3. Please pass to them my sincere compliments for a mission well done with a genuine can-do attitude.

The last flight I had in a C-130 was on September 2, 1965, to Westover, Andrews, and Wright Patterson. It took one day to complete, and the rest of the month I was held in, preparing to leave the service.

While in MATS, I had been part of a crew in over 137 missions when not including those that branched off from other missions. My flying hours were excess of 4,800--don't know exactly what they were because 29th Squadron people had left out a lot of them. It seemed silly to look back; so, I didn't until later when I decided to write about the experience.



We left as planned and drove to California, towing the Corvair with the Buick. After a time staying with my parents, we found a place to rent at Colfax in the foothills above Sacramento. Not long afterward, I was hired by Pacific Telephone & Telegraph as an engineer at their northern counties headquarters in Sacramento, located between two of the largest earthquake fault systems in the United States.

Pacific Telephone turned out to be the key to my further education. Its equipment was unique in that it was unlike any other equipment ever devised. It was designed by Bell Laboratories, manufactured by Western Electric, sold to the various telephone companies of the Bell System, and maintained by the companies who bought it. In Pacific Telephone, I was trained in open wire transpositions, cable technology, digital carrier systems, radio systems, microwave systems, grounding, protection from lightning, earth resistivity, and other parts of cutting-edge electrical and electronic technology. This was like a graduate course that could not be found in any college. And like the Air Force, the Bell System had its own language. Following acceptance of my thesis, I was "graduated" to become an engineering coordinator for the creation of new buildings and building additions, designed for use by the various departments of Pacific Telephone.

Yet, even at this early time with the Bell people, the C-118 influenced my life at times when other people were terrified. In a way, the old queen was like a mother to me in times of stress. She had always brought her crew through the worst of times, and her presence, even in memory, was warm and assuring.
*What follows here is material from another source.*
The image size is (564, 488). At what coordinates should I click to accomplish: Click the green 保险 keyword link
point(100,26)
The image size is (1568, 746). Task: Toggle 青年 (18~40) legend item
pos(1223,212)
We worked on the fourth floor of a four-story building with a steel frame that magnified any motion of the earth upon which it sat. One day, I was in the men's room, relieving myself into a urinal. The water in the urinal began to slosh, and I noticed that the wall was moving in and out rhythmically, about six inches in and six inches out and then a repeat, and this motion continued for some time. I was concentrating upon a problem and was also quite interested in continuing the necessary relief of my bladder. Subconsciously, I felt that I was back on the C-118, emptying myself in a urinal at the bouncing tail of the aircraft during a storm, just as I had done for over four years. And with this very comforting thought, I grabbed the chrome handle on the wall with my left hand, bent my knees a bit to take the expected G forces, and continued to do what was most important to me at the time. This felt good--much better now that there was the soothing, rocking movement to which I was accustomed.

Two other men had been in the men's room with me, and I noticed that they were sitting on the cold tile floor against the wall and were holding their arms over their heads protectively. This seemed odd, but perhaps these folks in California always did odd things. We had recently gone to a movie in Sacramento, called The Battle of Britain, and the people of the movie audience were certainly the oddest that we had ever seen.
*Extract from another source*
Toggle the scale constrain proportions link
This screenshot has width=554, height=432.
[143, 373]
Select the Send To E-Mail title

I finished what I was doing, flushed the urinal, and zipped up just as things began to calm down. The two guys got up off the floor and looked at me with undisguised, frank admiration.
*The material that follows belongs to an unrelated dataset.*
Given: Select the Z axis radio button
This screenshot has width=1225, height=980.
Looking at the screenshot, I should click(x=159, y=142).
"Man," one of them said, "are you cool!"

By the time I had figured out why he had said that, they were gone.

The foregoing was obtained from sources
which include letters written at the time,
flight orders kept with notes on them,
other published orders, squadron records,
my navigator's black book, course certificates,
the C-118 Fuel Planning Manual (FM 55-9),
shot records, passport, squadron records,
reference books published in the 1960s,
navigation charts of the 1960s, and memory.